## Pixel coordinate grounding data:
........
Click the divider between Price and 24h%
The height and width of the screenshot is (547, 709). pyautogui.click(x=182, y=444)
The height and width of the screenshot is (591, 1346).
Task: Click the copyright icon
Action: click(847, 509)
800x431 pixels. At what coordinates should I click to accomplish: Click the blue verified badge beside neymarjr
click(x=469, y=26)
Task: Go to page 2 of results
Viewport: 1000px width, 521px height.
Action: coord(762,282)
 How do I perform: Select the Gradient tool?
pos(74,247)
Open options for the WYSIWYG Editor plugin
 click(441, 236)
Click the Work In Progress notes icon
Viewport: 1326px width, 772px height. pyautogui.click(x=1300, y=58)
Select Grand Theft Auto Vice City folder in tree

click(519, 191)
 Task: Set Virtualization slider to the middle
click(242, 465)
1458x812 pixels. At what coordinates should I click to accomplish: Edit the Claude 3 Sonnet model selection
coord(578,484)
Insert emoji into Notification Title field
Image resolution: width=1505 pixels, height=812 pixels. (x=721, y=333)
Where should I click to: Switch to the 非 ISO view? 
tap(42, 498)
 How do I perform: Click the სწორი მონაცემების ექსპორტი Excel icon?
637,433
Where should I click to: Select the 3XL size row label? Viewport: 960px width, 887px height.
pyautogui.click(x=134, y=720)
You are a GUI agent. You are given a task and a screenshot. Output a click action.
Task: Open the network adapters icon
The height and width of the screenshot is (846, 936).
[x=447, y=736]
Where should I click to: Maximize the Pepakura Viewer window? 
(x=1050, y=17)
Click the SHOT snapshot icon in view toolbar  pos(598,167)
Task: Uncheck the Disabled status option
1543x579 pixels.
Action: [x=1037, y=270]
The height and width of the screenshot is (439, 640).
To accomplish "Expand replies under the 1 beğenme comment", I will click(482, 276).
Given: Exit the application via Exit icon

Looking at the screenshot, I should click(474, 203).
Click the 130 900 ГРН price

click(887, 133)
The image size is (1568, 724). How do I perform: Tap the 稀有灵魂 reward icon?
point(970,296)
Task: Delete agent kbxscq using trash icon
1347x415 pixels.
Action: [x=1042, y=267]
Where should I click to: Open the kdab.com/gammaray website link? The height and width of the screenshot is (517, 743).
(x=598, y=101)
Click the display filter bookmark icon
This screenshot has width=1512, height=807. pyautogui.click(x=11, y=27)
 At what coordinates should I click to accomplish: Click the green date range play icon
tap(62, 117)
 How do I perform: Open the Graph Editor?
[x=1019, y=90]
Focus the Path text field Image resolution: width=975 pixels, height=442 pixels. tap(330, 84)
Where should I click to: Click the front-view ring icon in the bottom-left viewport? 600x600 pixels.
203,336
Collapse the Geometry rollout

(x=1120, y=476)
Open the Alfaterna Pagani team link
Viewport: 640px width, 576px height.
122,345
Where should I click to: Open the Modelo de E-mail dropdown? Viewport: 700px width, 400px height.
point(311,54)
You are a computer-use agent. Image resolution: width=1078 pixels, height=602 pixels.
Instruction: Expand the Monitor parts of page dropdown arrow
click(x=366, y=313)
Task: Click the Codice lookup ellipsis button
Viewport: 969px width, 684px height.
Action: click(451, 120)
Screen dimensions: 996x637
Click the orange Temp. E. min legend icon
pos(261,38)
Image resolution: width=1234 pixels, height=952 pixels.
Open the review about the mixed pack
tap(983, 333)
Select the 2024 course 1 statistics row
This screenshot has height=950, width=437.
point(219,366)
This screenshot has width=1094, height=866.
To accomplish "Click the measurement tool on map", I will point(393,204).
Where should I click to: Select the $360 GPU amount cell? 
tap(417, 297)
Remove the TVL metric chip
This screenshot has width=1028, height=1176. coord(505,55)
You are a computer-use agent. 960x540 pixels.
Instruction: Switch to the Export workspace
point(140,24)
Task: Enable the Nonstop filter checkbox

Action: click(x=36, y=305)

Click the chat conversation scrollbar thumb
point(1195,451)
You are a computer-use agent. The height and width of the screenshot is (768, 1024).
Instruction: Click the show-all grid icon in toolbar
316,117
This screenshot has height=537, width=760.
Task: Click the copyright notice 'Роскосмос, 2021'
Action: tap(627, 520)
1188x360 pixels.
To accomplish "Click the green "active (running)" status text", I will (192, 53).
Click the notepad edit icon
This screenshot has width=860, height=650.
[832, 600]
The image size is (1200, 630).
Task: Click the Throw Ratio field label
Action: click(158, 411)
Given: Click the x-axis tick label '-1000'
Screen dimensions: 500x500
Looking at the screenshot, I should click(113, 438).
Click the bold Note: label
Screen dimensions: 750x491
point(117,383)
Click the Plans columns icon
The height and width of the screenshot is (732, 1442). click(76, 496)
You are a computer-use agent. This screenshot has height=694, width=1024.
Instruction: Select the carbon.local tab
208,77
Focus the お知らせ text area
........
## EXERCISE AIM:
Count how many lines above hold the word "agent", then reply with that number alone.

## OUTPUT OF THE EXERCISE:
6